### ABOUT THIS EXERCISE
Produce a verbatim copy of the lines from the one holding "858x448 pixels." through the last line of the listing, and nothing else.

### DATASET RECORDS
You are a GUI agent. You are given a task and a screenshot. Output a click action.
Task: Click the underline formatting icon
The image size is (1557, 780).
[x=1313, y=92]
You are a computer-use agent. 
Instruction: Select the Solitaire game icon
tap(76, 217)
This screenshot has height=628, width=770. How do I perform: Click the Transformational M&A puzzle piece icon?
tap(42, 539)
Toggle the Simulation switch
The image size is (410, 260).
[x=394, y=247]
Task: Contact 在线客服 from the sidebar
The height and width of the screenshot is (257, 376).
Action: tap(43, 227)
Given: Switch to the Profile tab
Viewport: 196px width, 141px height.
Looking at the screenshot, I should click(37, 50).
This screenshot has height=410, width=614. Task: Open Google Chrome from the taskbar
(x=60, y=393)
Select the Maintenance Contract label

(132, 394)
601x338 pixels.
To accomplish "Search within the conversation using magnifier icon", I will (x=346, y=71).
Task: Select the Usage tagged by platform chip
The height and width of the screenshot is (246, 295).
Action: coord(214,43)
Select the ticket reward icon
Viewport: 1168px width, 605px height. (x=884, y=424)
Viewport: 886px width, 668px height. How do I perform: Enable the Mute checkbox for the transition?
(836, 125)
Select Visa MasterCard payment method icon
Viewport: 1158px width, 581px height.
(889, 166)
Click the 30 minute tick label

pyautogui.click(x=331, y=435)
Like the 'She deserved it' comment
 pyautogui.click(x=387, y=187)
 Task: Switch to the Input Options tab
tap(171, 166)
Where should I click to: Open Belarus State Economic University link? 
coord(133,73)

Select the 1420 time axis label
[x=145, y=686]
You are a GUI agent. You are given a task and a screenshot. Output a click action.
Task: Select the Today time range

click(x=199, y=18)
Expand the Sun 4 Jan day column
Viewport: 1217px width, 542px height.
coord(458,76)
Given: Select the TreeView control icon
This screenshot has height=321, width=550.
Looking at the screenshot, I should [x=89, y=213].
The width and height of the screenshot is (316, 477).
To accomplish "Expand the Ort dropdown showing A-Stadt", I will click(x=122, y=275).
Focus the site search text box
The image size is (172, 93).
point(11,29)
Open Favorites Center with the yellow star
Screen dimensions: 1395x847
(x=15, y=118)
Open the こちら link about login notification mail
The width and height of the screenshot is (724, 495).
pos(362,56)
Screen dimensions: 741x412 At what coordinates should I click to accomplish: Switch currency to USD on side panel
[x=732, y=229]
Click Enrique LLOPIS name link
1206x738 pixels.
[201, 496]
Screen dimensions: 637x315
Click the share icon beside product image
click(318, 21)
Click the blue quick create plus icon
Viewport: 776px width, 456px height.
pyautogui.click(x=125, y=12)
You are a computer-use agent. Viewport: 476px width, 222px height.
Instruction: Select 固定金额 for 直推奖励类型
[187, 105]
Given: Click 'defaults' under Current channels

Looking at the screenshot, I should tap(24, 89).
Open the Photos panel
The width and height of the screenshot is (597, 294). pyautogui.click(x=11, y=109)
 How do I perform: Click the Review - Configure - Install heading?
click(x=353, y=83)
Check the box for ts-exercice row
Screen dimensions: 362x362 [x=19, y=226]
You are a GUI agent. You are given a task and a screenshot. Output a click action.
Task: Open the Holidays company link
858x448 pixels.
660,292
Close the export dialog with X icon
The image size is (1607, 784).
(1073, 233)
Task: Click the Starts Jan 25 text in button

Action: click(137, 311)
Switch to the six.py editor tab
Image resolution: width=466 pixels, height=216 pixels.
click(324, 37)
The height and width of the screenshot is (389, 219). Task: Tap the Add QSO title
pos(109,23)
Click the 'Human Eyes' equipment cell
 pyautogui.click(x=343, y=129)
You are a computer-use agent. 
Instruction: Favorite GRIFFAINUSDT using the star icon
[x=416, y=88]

### YOUR RESPONSE
858x448 pixels.
660,292
Close the export dialog with X icon
The image size is (1607, 784).
(1073, 233)
Task: Click the Starts Jan 25 text in button

Action: click(137, 311)
Switch to the six.py editor tab
Image resolution: width=466 pixels, height=216 pixels.
click(324, 37)
The height and width of the screenshot is (389, 219). Task: Tap the Add QSO title
pos(109,23)
Click the 'Human Eyes' equipment cell
 pyautogui.click(x=343, y=129)
You are a computer-use agent. 
Instruction: Favorite GRIFFAINUSDT using the star icon
[x=416, y=88]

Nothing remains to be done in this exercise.